Samantha Bowen, aged 33 years old said in an opinion piece for The West Australian, titled Future of aged in hands of young, 14 November 2019 “that when you are young you are not encouraged to think about old age.”
Why is that?
This is not just a health question, but also a social, community, lifestyle, workforce, government, care and a financial question for getting old. So many moving parts. A snippet of just two . . .
(1) Jessica Ellerm in her post titled, Why Our Super System Is Failing Young People Like Me says that “large numbers of millennials and the generations beyond are staring down the barrel of a retirement burdened by debt and homeownership uncertainty, not to mention the ever-lurking shadow of increasing job insecurity that is present for many right now.”
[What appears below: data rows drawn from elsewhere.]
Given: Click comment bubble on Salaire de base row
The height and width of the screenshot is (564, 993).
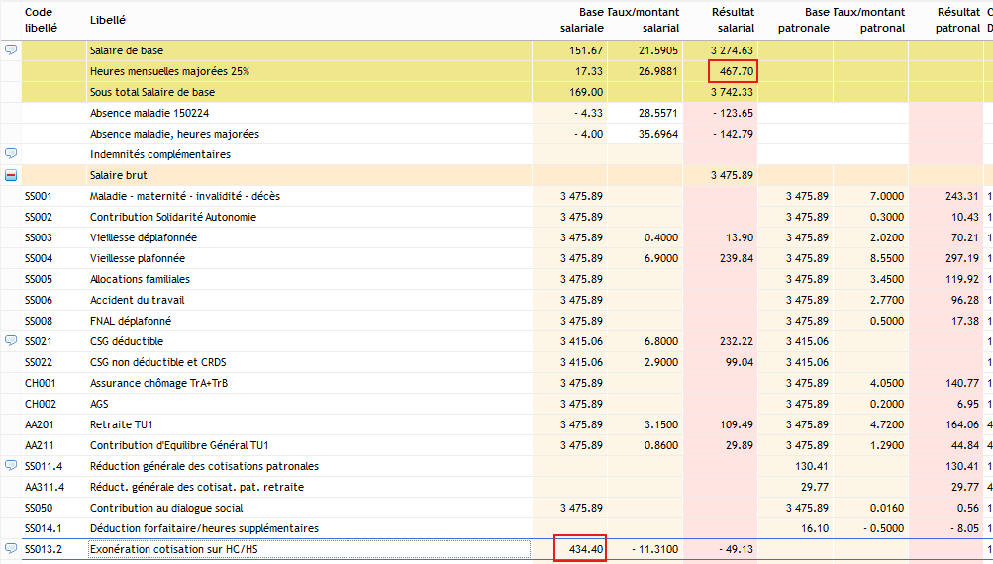Looking at the screenshot, I should point(11,49).
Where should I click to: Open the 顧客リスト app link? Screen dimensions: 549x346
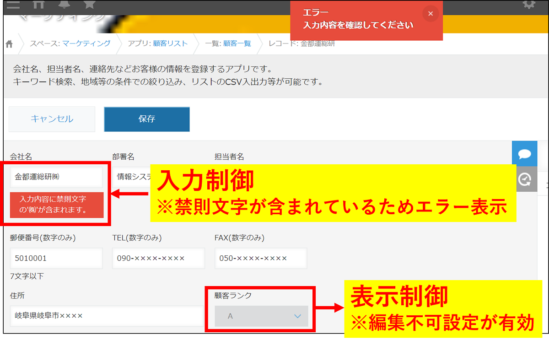(170, 43)
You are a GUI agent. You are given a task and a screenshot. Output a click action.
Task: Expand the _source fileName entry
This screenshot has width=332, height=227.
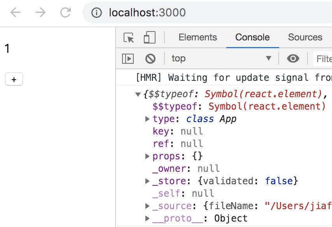[147, 206]
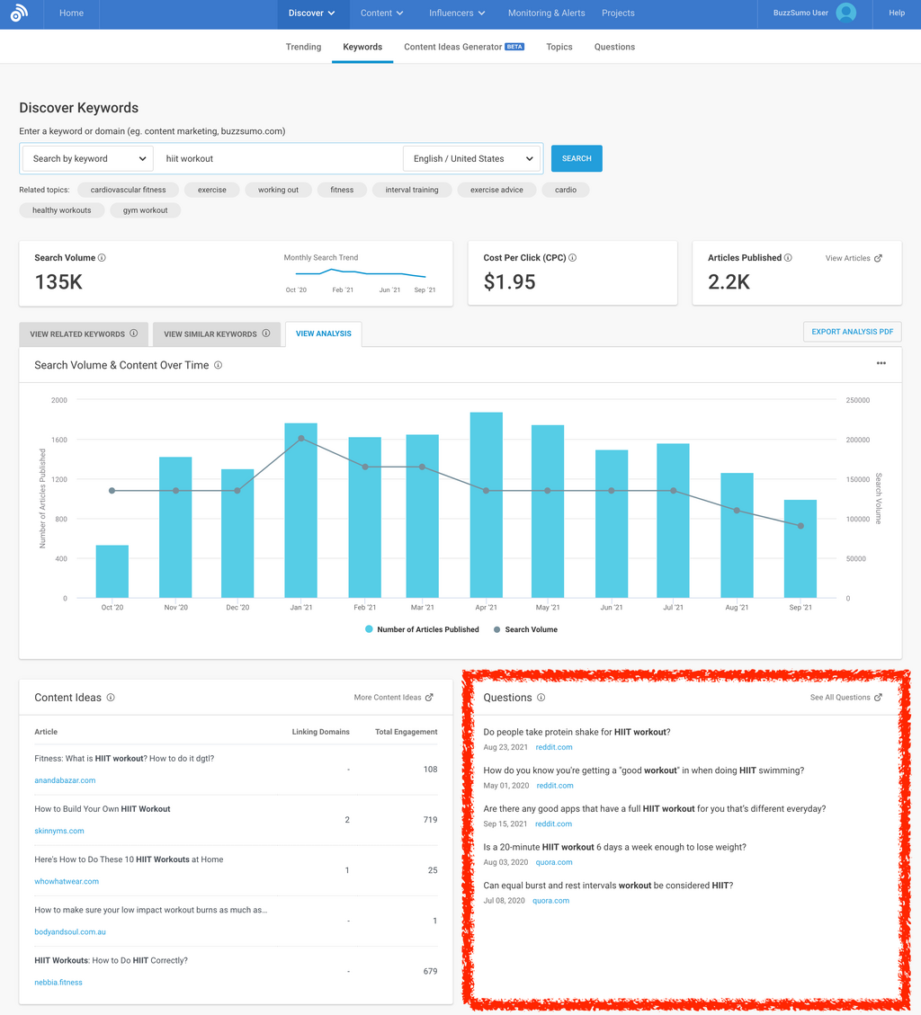
Task: Expand the Search by keyword dropdown
Action: (x=88, y=159)
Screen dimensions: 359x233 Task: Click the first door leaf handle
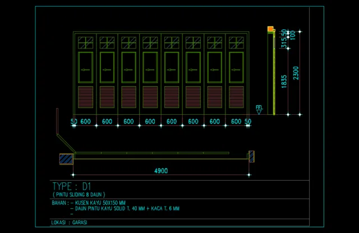pyautogui.click(x=85, y=70)
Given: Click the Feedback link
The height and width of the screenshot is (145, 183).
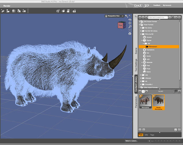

(2) In the Matter of Care, report of the Aged Care Workforce Strategy Taskforce 2018 it says; it became clear that the true transformation of the workforce cannot be driven by the industry alone. Instead, the conversation between the industry, government and the community needs to be considered on three levels:
to shift societal attitudes to ageing.
reframe the idea of care, including the notion that the care industry is solely the domain of government.
relieve the perceived burden of care
“A matter of care is for all Australians because the way we care for our ageing is a reflection of who we are as a nation. How we care says who we are.”
Professor John Pollaers OAM Chair Aged Care Workforce Strategy Taskforce 29 June 2018
You are only young once. You are only old once. Why don’t we care about getting older when we are younger?